The following study is concerned with how immersive experiences are constructed in first-person shooter (FPS) video games through the implementation of “realistic” audio. Bringing together the three fields of video game studies, sound studies, and science and technology studies in its theoretical framework, this study approaches FPS games as commodities, marketed for their capabilities towards providing the player with an immersive and realistic experience, and constructed in particular ways, for particular ends. The first part of this study explores the context of FPS game audio development, from the earliest days of video games in the mid-twentieth century, to the current day. It is argued that the history of FPS games is tightly coupled with the innovation of particular audio reproduction technologies, with the greater history of representation across forms of media, and on a trajectory towards increased immersive realism. The aesthetics of realism as presented in war cinema are taken as a fundamental influence for how immersive and realistic auditory experiences are constructed for contemporary FPS players.
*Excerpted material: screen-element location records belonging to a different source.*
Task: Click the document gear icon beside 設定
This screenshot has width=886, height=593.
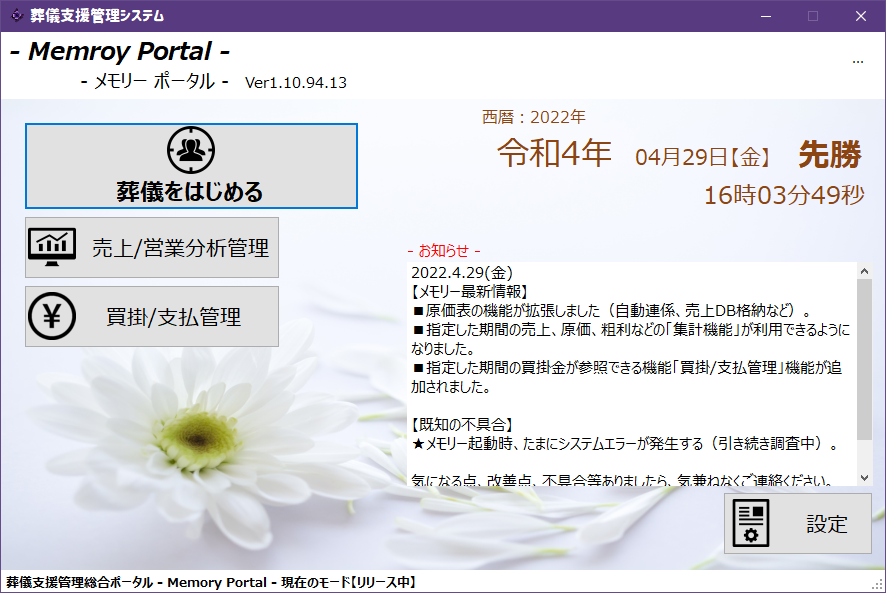Action: pos(752,523)
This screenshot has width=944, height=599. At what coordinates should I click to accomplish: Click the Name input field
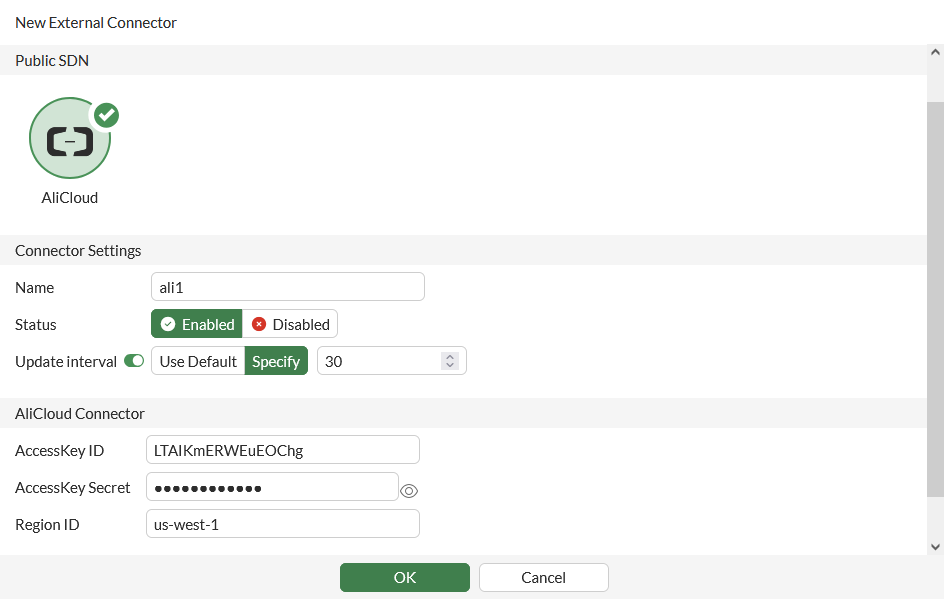[287, 287]
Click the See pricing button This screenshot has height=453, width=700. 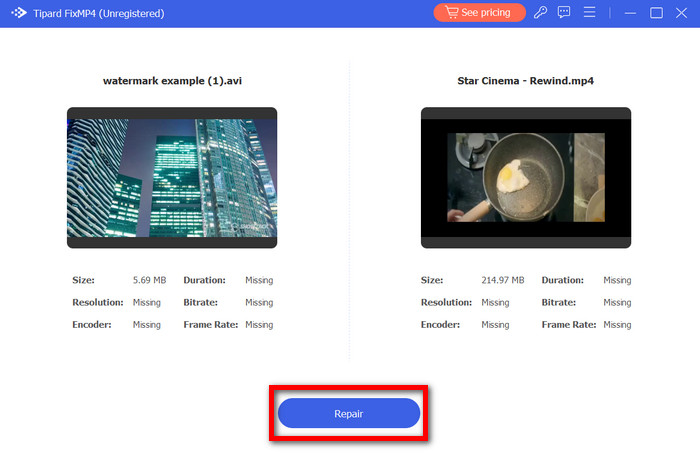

The second part of this study takes four FPS games and formally describes them in terms of how the player is positioned as a subject via the game and platform’s audio affordances and disaffordances. Finally, both sections are brought to bear on one another in a diachronic account of how subjects have been (re)positioned via game audio throughout the history of the FPS. Merging these threads, ultimately this study argues that the player-subject of FPS games has been aurally (re)positioned on a trajectory shared with the refinement of audio reproduction technologies towards greater immersive realism. Technological development and the aesthetics of realism, as well as the evolution of FPS games into competitive multiplayer formats, have been mutually influential in this, one necessitating the other in a constant cycle of refinement and occasional decline.